(Beginning of STUDY TEXT)

Google takes on NVIDIA with new Ironwood AI chip
What's the story
Google has unveiled its most advanced artificial intelligence (AI) chip to date, the Ironwood Tensor Processing Unit (TPU). The seventh-generation TPU is designed to handle the most demanding AI workloads and compete directly with NVIDIA's industry-leading GPUs. The new chip will be available for public use in the coming weeks after an initial testing phase earlier this year.
Technological advancement
Ironwood TPU is entirely in-house product
The Ironwood TPU is an entirely in-house product from Google. It can handle both the training of large models and the operation of real-time AI tools like chatbots and agents. The new architecture connects up to 9,216 chips in a single pod, eliminating data bottlenecks and enabling customers to run massive, data-intensive AI models.
Performance boost
Ironwood TPU offers over 4 times the performance of predecessor
Google claims that the Ironwood TPU offers over four times the performance of its predecessor, marking a significant improvement in speed and energy efficiency. The launch comes as Google doubles down on its cloud computing division, hoping to become a leading AI infrastructure provider. Along with the Ironwood rollout, Google is also introducing upgrades to make its cloud services faster, cheaper, and more flexible.

(End of STUDY TEXT)
(Beginning of PROVIDED DATA)

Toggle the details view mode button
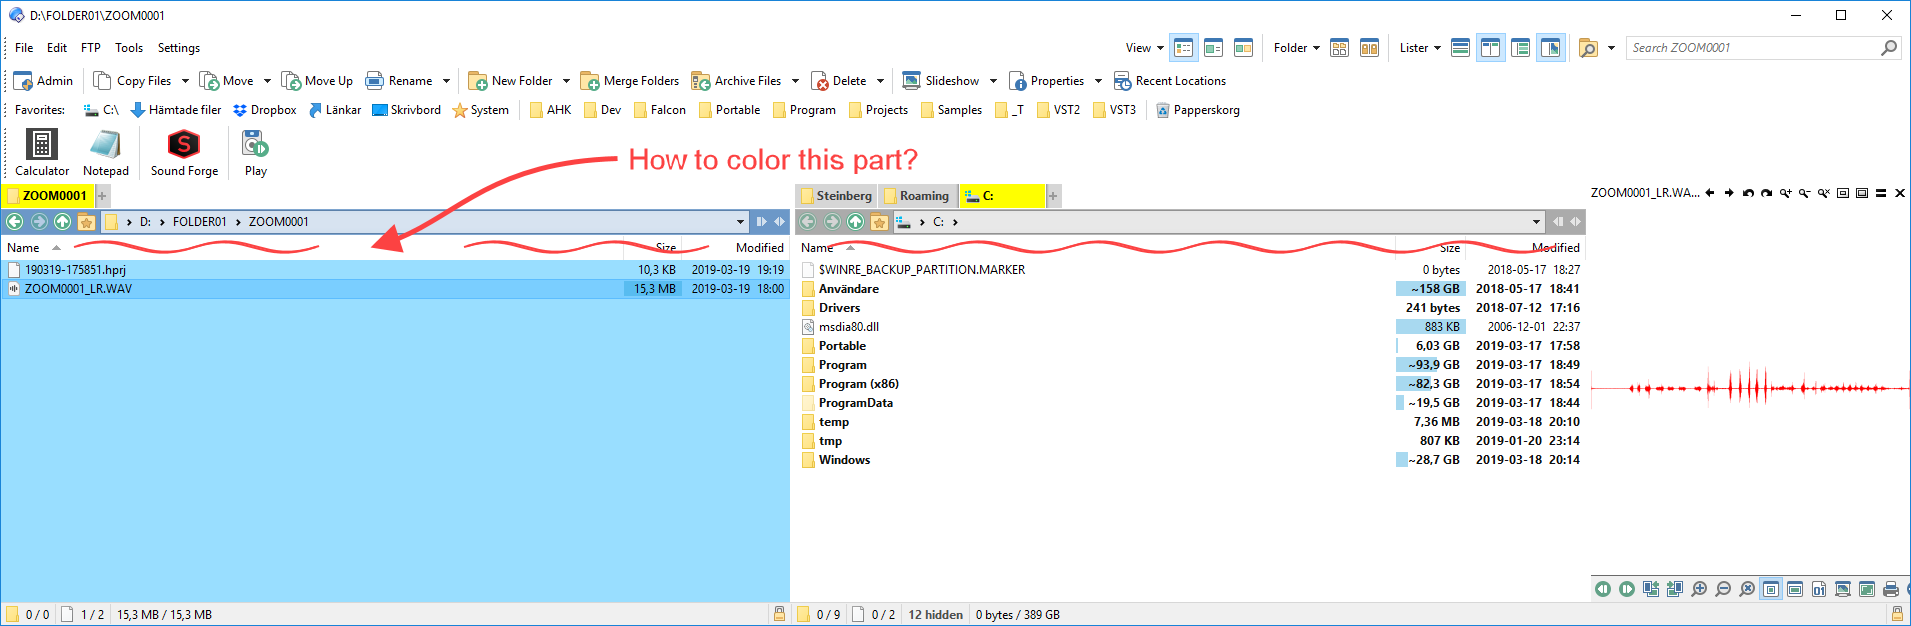 [1184, 48]
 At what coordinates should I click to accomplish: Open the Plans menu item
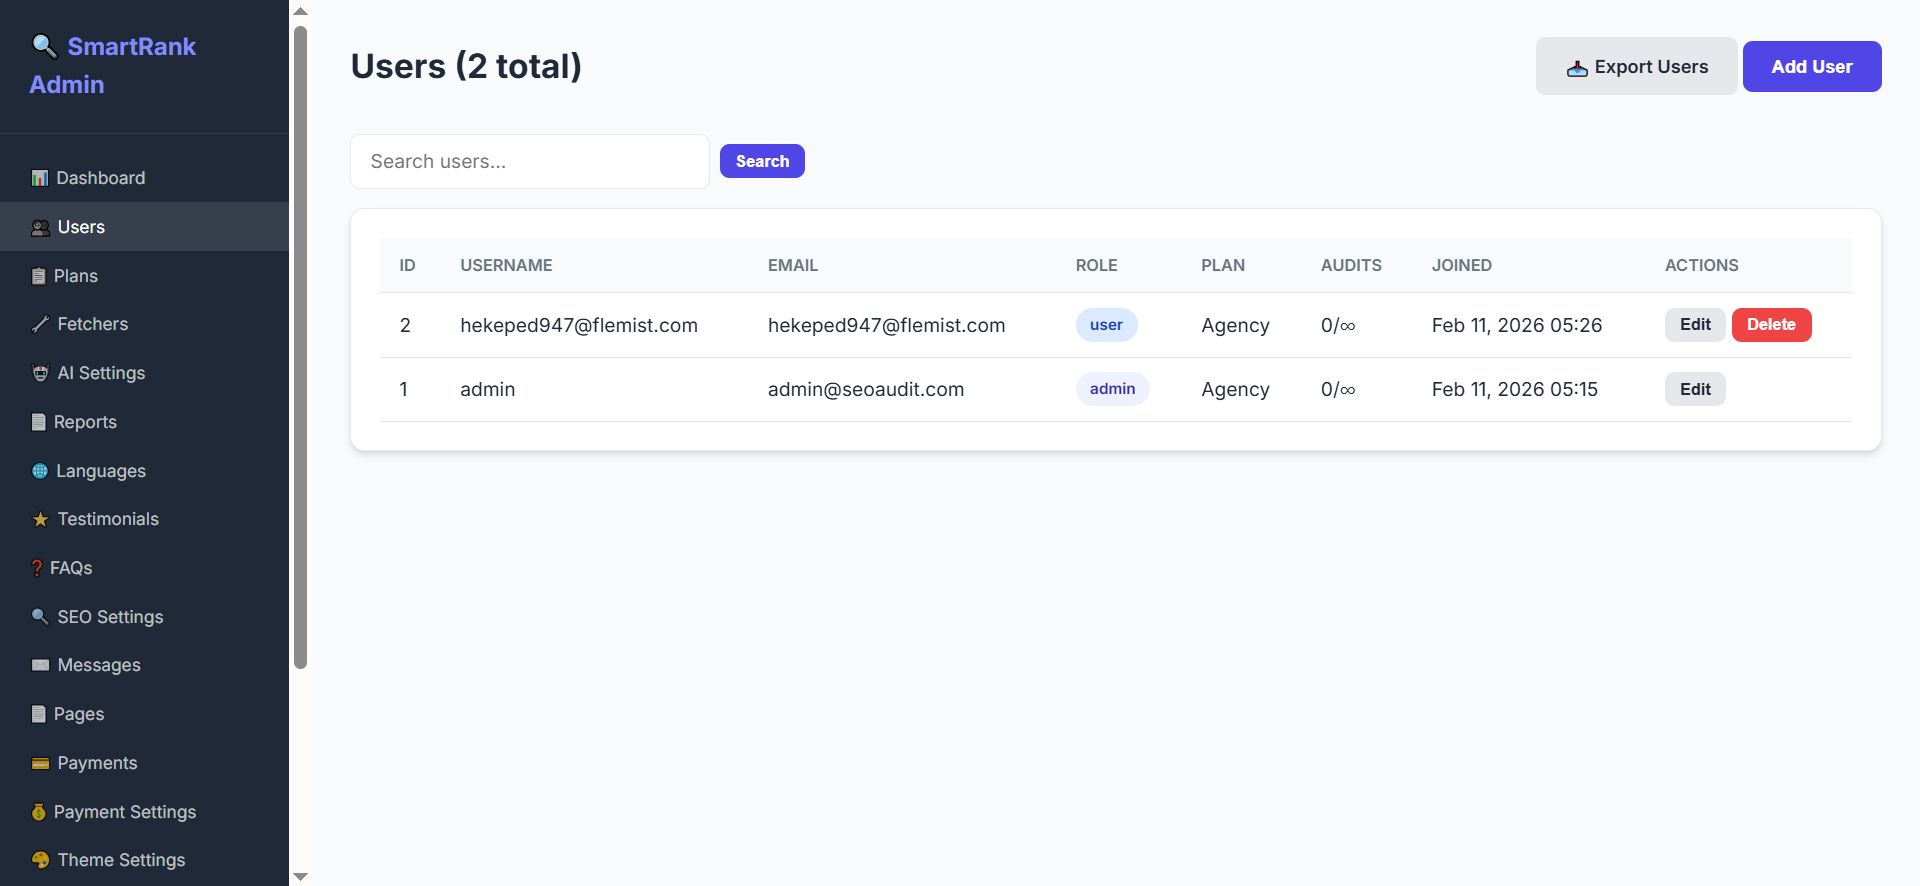pyautogui.click(x=75, y=276)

(End of PROVIDED DATA)

Revise the part of the Ironwood chip text that begins at the words "Google takes on" and stops after "earlier this year.", putting "tasks" in place of "workloads". The material plays no part in this work.

> COMPLETED TASK
Google takes on NVIDIA with new Ironwood AI chip
What's the story
Google has unveiled its most advanced artificial intelligence (AI) chip to date, the Ironwood Tensor Processing Unit (TPU). The seventh-generation TPU is designed to handle the most demanding AI tasks and compete directly with NVIDIA's industry-leading GPUs. The new chip will be available for public use in the coming weeks after an initial testing phase earlier this year.